# Artificial Neural Networks with the help of Tensor Flow

In [1]:
from IPython.core.display import display, HTML
display(HTML("""<a href="https://www.tensorflow.org/tutorials/keras/classification">Tensor Flow Documentation</a>"""))

In [None]:
# Tensorflow ANN
# https://www.tensorflow.org/tutorials/keras/classification

from keras import backend as K

# Defing F1 function as new documentation doesn't have function to predict F1-Matric.
# Calculate Recall
def f1(y_true, y_pred):
    def recall(y_true, y_pred):
        """Recall metric.

        Only computes a batch-wise average of recall.

        Computes the recall, a metric for multi-label classification of
        how many relevant items are selected.
        """
        true_positives = K.sum(K.round(K.clip(y_true * y_pred, 0, 1)))
        possible_positives = K.sum(K.round(K.clip(y_true, 0, 1)))
        recall = true_positives / (possible_positives + K.epsilon())
        return recall
    
# Calculating Precision for F1-Score
    def precision(y_true, y_pred):
        """Precision metric.

        Only computes a batch-wise average of precision.

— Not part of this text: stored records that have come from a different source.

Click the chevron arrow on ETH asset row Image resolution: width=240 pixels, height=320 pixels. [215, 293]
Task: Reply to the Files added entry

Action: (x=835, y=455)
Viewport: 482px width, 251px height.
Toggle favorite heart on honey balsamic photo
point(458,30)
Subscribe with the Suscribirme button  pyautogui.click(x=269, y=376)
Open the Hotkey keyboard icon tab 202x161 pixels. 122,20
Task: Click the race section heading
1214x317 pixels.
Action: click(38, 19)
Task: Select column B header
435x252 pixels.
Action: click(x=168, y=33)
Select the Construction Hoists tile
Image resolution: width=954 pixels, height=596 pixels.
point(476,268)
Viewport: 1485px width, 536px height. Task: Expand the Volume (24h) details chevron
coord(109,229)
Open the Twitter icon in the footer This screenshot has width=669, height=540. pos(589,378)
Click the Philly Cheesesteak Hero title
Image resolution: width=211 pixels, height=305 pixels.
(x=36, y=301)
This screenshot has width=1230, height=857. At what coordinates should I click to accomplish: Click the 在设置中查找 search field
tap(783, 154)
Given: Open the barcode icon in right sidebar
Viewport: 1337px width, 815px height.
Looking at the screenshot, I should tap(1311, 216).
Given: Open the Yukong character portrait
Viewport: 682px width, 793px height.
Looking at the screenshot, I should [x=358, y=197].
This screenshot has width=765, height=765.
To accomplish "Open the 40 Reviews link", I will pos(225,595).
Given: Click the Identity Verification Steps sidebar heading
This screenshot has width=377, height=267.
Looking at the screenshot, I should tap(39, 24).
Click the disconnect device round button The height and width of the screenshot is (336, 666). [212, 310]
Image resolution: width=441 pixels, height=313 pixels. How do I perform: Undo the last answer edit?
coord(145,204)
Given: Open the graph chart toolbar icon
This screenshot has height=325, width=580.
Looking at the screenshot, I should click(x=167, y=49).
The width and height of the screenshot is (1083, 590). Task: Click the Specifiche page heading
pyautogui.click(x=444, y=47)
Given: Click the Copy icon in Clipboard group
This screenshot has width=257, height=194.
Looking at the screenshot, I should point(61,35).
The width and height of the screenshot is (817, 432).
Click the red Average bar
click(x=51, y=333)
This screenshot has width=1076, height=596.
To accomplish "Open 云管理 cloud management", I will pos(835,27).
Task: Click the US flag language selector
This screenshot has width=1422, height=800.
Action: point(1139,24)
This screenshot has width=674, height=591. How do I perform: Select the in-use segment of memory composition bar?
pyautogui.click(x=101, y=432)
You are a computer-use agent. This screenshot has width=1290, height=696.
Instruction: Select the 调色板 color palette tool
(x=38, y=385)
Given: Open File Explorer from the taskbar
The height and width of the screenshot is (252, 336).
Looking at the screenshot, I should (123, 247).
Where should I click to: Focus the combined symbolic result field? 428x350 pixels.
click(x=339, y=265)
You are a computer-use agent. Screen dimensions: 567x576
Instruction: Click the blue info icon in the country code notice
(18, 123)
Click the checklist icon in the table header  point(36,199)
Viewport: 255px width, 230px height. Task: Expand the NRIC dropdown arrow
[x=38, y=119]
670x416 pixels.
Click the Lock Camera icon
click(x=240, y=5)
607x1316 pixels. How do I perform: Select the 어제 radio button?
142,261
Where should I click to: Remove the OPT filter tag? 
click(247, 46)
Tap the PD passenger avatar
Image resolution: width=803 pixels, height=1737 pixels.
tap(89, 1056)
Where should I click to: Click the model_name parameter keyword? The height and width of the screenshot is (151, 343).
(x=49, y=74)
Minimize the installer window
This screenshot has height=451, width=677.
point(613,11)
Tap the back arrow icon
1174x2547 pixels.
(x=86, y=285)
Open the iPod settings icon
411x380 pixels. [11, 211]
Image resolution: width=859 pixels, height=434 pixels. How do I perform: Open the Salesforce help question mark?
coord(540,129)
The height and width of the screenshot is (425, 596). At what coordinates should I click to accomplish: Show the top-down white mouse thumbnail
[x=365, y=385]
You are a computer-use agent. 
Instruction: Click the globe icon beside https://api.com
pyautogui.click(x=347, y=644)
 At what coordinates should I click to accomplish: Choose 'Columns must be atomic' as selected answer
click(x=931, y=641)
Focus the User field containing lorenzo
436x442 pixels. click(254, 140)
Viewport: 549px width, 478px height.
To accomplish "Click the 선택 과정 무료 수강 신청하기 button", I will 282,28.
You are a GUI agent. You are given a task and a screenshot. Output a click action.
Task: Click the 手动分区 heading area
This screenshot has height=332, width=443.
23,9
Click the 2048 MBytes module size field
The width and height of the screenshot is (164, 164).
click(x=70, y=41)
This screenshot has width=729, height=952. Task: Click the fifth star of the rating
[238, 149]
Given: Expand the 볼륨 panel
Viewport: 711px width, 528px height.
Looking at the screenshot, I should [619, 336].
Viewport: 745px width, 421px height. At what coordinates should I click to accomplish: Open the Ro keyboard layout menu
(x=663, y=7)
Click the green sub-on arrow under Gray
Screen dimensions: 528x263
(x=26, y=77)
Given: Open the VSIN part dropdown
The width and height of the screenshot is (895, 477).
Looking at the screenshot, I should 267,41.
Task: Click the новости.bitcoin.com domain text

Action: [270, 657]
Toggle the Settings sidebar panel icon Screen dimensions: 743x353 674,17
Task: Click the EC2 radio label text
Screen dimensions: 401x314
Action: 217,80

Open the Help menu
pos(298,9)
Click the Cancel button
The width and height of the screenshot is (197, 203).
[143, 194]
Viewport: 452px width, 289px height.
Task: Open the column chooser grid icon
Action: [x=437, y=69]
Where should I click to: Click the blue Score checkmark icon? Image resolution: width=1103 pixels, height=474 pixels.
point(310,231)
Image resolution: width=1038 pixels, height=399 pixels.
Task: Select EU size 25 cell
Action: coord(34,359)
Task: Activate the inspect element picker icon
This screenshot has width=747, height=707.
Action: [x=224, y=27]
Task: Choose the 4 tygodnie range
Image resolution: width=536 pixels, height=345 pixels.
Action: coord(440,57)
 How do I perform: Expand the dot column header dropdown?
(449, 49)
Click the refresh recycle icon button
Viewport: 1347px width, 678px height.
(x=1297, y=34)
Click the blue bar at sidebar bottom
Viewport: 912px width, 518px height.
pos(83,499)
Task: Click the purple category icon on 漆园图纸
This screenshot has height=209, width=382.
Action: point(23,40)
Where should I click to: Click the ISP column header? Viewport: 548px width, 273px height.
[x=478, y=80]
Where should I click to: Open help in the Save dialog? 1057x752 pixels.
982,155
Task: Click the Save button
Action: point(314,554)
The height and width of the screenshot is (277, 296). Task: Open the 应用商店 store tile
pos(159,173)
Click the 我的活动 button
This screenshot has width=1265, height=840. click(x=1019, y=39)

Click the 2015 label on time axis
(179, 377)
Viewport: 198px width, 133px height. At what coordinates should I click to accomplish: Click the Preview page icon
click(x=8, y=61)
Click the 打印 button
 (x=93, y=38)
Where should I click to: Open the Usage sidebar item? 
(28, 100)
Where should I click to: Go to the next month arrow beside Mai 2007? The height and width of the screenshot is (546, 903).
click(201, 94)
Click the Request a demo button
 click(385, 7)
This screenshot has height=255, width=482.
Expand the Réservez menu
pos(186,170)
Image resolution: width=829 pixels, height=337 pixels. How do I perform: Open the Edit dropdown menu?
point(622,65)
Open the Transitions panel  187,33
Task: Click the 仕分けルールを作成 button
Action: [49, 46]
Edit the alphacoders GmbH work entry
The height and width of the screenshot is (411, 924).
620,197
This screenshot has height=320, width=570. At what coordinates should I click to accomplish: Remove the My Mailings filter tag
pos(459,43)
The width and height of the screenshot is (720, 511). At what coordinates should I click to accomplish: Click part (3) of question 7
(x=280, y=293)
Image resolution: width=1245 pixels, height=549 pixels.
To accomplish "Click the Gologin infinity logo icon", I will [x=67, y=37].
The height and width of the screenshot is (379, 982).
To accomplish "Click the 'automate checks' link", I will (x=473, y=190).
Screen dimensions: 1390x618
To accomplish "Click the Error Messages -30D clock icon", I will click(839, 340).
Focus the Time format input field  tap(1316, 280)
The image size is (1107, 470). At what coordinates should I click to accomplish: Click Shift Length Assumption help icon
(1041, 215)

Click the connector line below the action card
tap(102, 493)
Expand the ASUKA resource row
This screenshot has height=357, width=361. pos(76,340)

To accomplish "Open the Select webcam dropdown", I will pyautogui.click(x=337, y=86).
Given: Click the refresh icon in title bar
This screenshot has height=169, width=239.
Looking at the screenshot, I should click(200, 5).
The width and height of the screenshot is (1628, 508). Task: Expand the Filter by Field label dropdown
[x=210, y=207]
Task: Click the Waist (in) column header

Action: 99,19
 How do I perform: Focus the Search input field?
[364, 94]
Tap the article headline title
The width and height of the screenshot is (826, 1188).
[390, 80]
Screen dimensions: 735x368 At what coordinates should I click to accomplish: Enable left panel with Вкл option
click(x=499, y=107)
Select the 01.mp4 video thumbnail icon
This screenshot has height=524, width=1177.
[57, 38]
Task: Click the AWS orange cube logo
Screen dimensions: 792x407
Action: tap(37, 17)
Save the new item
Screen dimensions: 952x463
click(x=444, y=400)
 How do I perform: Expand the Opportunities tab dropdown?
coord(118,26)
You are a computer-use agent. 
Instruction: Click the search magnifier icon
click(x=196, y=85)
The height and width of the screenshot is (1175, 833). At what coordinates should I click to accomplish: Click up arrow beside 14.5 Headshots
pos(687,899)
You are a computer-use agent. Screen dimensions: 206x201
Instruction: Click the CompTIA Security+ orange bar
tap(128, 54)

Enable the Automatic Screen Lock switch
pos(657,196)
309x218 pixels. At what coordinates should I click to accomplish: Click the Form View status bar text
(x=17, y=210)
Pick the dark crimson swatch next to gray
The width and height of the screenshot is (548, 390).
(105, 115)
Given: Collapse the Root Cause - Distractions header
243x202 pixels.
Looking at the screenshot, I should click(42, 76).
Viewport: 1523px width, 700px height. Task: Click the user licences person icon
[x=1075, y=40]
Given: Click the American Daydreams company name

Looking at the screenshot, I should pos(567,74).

        Computes the precision, a metric for multi-label classification of
        how many selected items are relevant.
        """
        true_positives = K.sum(K.round(K.clip(y_true * y_pred, 0, 1)))
        predicted_positives = K.sum(K.round(K.clip(y_pred, 0, 1)))
        precision = true_positives / (predicted_positives + K.epsilon())
        return precision
    precision = precision(y_true, y_pred)
    recall = recall(y_true, y_pred)
    
# Calculating F1 by putting recall and precision in the formulae
# Epsilon is an arbitrary smaller value used to avoid devide by 0 error.
    return 2*((precision*recall)/(precision+recall+K.epsilon()))

In [None]:
# Loading data from test and train files from google drive
from joblib import load
X_tr=load("/content/drive/My Drive/Data set/X_tr.joblib")
X_test=load("/content/drive/My Drive/Data set/X_test.joblib")
y_tr=load("/content/drive/My Drive/Data set/y_tr.joblib")
y_test=load("/content/drive/My Drive/Data set/y_test.joblib")

In [None]:
print(X_tr.shape,y_tr.shape,X_test.shape,y_test.shape)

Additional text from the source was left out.